Met flexwerkers kun je, als ondernemer/werkgever, soepel inspelen op veranderende situaties. Dat kan noodzaak zijn als je een seizoengevoelig bedrijf hebt, maar ook met de snel veranderende economische en digitale ontwikkelingen kunnen (gespecialiseerde) flexwerkers toegevoegde waarde hebben. 

Zo’n flexibel personeelsbestand is op verschillende manieren in te vullen. Zo kennen we natuurlijk uitzendkrachten. Maar ook gedetacheerden, oproepkrachten, payrollers, vakantiewerkers en seizoenwerkers werken op flexibele basis. Andere flexibele arbeidsrelaties zijn de zelfstandigen zonder personeel (zzp’ers).   

Op deze pagina:

wet meer zekerheid flexwerkers

Het kabinet werkt aan de invoering van een nieuwe wet (de Wet meer zekerheid flexwerkers), met als doel oproepkrachten, tijdelijke werknemers en uitzendkrachten meer zekerheid te bieden.

......

MET DEZE INFORMATIE:
- a) Noem alle soorten flexwerkers uit de alinea van het paginafragment die begint met "Zo’n flexibel personeelsbestand".
- b) Vertaal deze zin uit het paginafragment in het Engels: "Het kabinet werkt aan de invoering van een nieuwe wet (de Wet meer zekerheid flexwerkers), met als doel oproepkrachten, tijdelijke werknemers en uitzendkrachten meer zekerheid te bieden."

......

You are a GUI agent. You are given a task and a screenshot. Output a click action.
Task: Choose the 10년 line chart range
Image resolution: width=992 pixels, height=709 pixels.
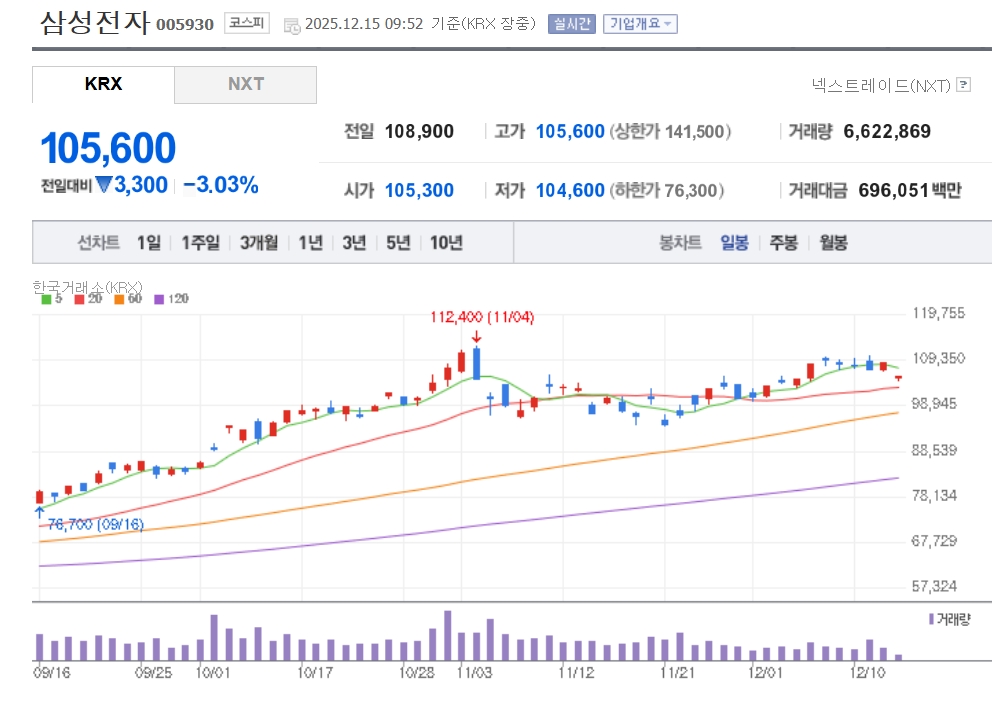446,242
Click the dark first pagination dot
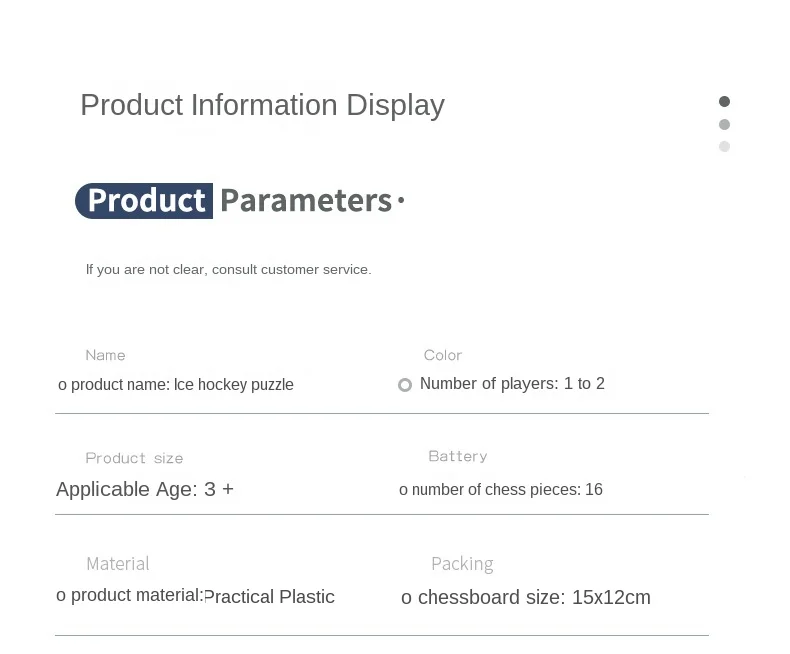Image resolution: width=790 pixels, height=654 pixels. (725, 101)
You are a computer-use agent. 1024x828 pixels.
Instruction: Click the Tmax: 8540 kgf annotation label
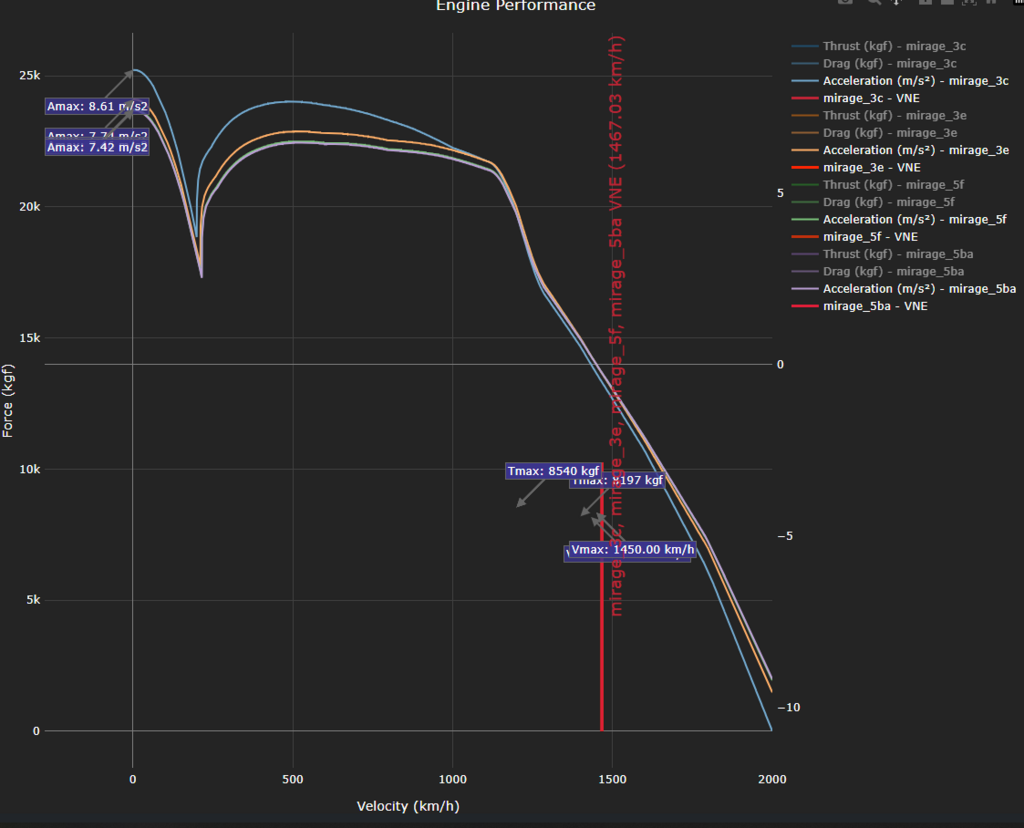pos(553,471)
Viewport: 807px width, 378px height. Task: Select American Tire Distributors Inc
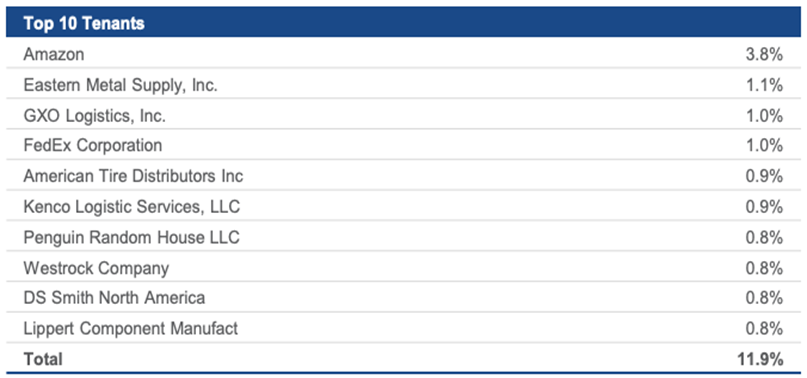[x=133, y=176]
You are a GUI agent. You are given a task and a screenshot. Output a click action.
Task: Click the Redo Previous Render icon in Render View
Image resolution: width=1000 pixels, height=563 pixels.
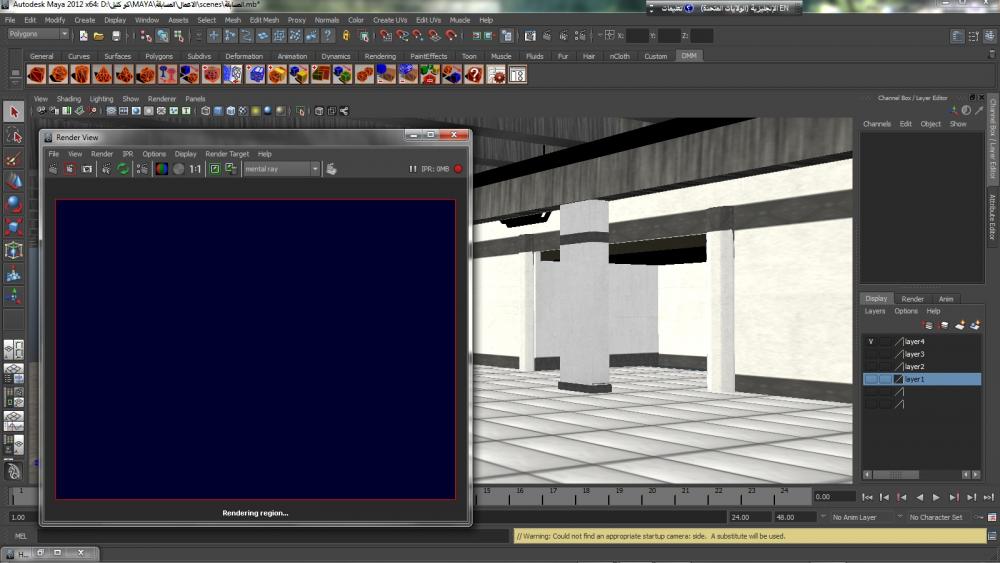(x=53, y=169)

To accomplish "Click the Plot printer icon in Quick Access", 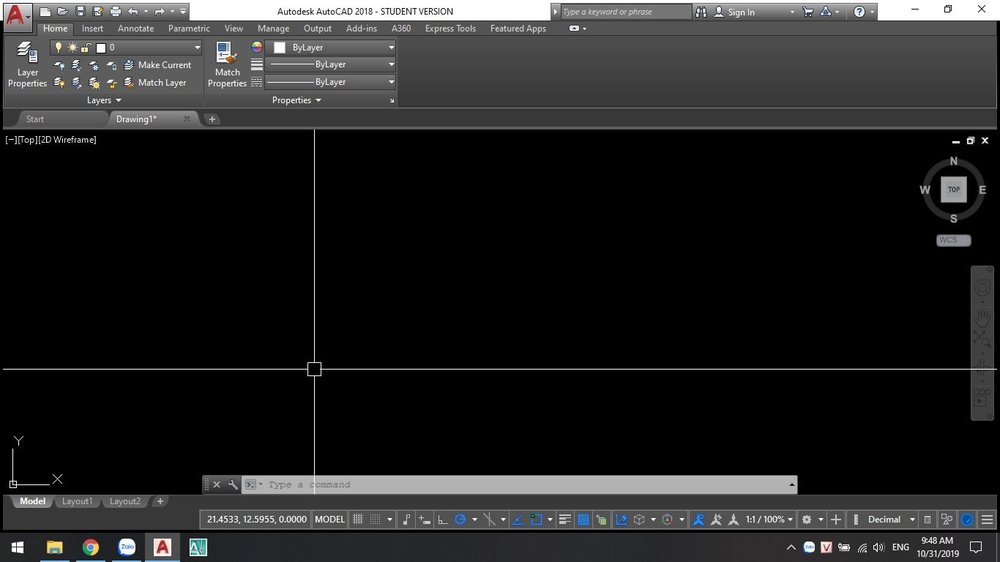I will tap(115, 12).
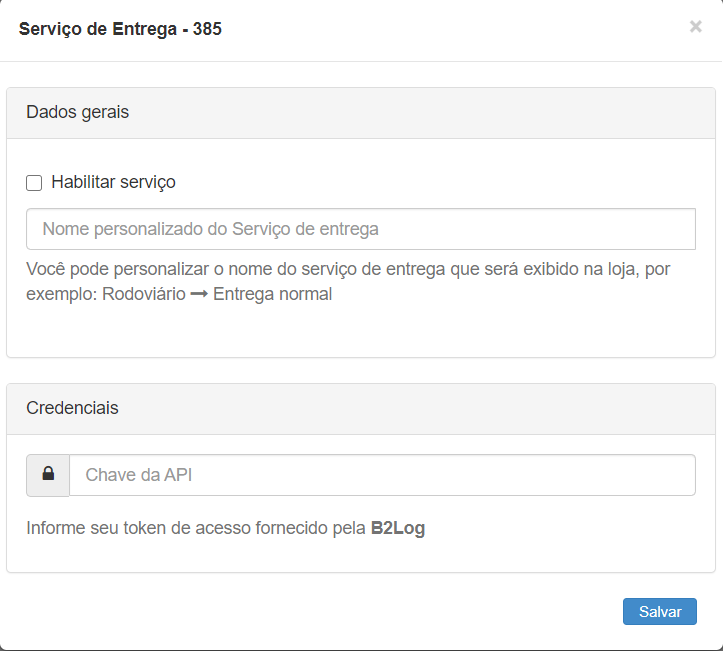Focus the Nome personalizado do Serviço field
Viewport: 723px width, 651px height.
coord(360,229)
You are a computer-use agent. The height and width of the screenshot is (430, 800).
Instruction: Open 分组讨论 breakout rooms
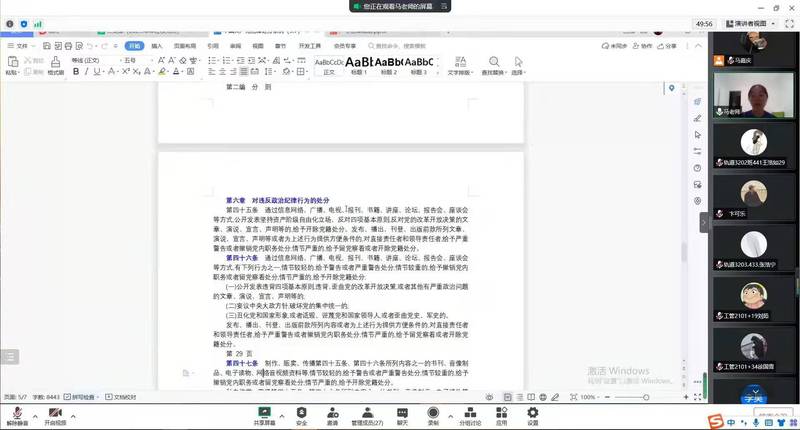pos(469,411)
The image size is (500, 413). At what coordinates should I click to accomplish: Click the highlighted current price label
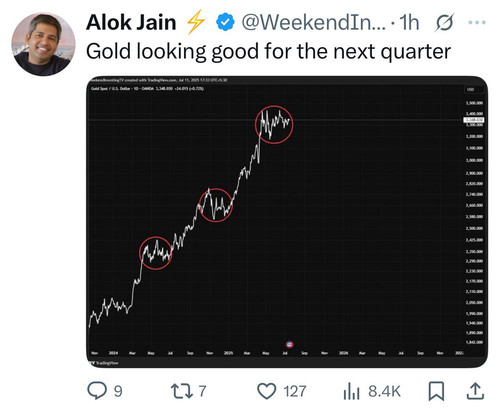pyautogui.click(x=474, y=120)
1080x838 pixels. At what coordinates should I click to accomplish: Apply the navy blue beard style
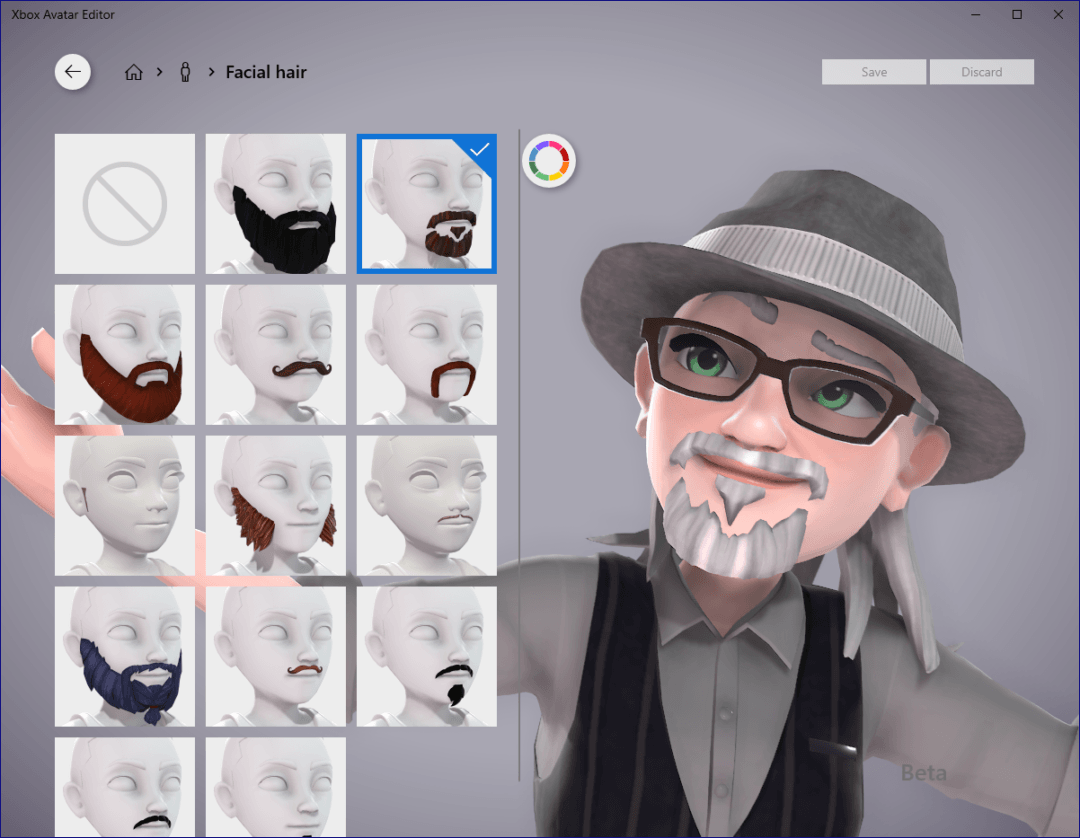124,656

......

ANTWOORDEN OP VOLGORDE:
- a)
- uitzendkrachten
- gedetacheerden
- oproepkrachten
- payrollers
- vakantiewerkers
- seizoenwerkers
- zelfstandigen zonder personeel (zzp’ers)

- b) The cabinet is working on introducing a new law (the Wet meer zekerheid flexwerkers) with the aim of giving on-call workers, temporary employees and agency workers more security.